Start of SOURCE DOCUMENT

Since March of 2020, over 29 million Americans have been diagnosed with COVID-19, according to the CDC. Over 540,000 have died in the United States as this unprecedented pandemic has swept the globe. And yet, by the end of 2020, it looked like science was winning: vaccines had been developed.

In celebration of the power of science we spoke to three people: an individual, a medical provider, and a vaccine scientist about how vaccines have impacted them throughout their lives. Here are their answers:

John Scully, 79, resident of Florida

Photo courtesy of John Scully

When John Scully was born, America was in the midst of an epidemic: tens of thousands of children in the United States were falling ill with paralytic poliomyelitis — otherwise known as polio, a disease that attacks the central nervous system and often leaves its victims partially or fully paralyzed.

End of SOURCE DOCUMENT
Start of SUPPLIED ENTRIES

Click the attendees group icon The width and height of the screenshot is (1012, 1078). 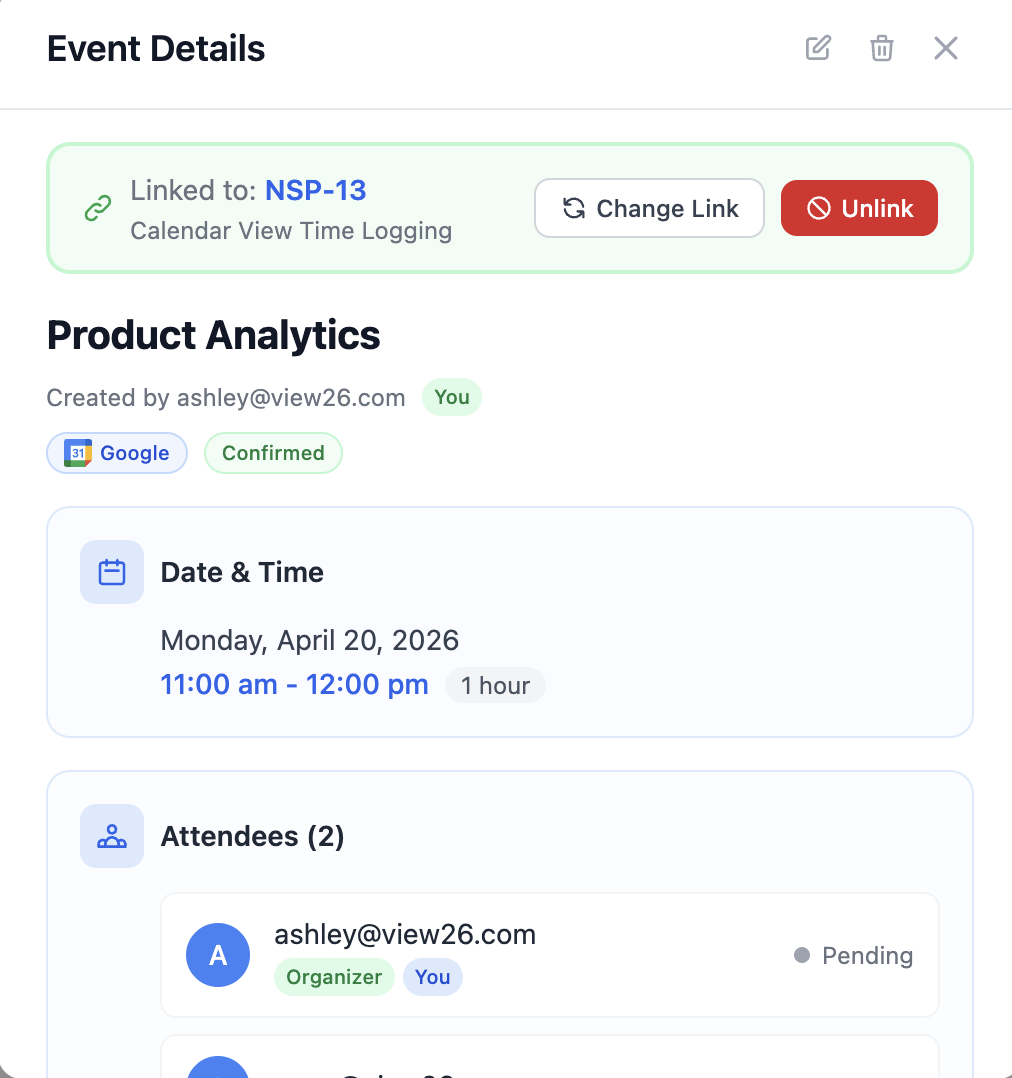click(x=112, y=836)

End of SUPPLIED ENTRIES
Start of SUPPLIED ENTRIES

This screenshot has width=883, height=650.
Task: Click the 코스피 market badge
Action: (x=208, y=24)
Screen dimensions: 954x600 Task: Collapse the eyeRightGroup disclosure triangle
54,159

End of SUPPLIED ENTRIES

WHAT IS NEEDED: Write the next part of the vaccine article, picking up right after its last sentence about polio. The listing has no connection to the vaccine article.

OUTPUT:
"As kids, we were all afraid of getting polio," he says, "because if you got polio, you could end up in the dreaded iron lung and we were all terrified of those." Iron lungs were respirators that enclosed most of a person's body; people with severe cases often would end up in these respirators as they fought for their lives.

John remembers going to see matinee showings of cowboy movies on Saturdays and, before the movie, shorts would run. "Usually they showed the news," he says, "but I just remember seeing this one clip warning us about polio and it just showed all these kids in iron lungs." If kids survived the iron lung, they'd often come back to school on crutches, in leg braces, or in wheelchairs.

"We all tried to be really careful in the summer — or, as we called it back then, 'polio season,''" John says. This was because every year around Memorial Day, major outbreaks would begin to emerge and they'd spike sometime around August. People weren't really sure how the disease spread at the time, but many believed it traveled through the water. There was no cure — and every child was susceptible to getting sick with it.

"We couldn't swim in hot weather," he remembers, "and the municipal outdoor pool would close down in August."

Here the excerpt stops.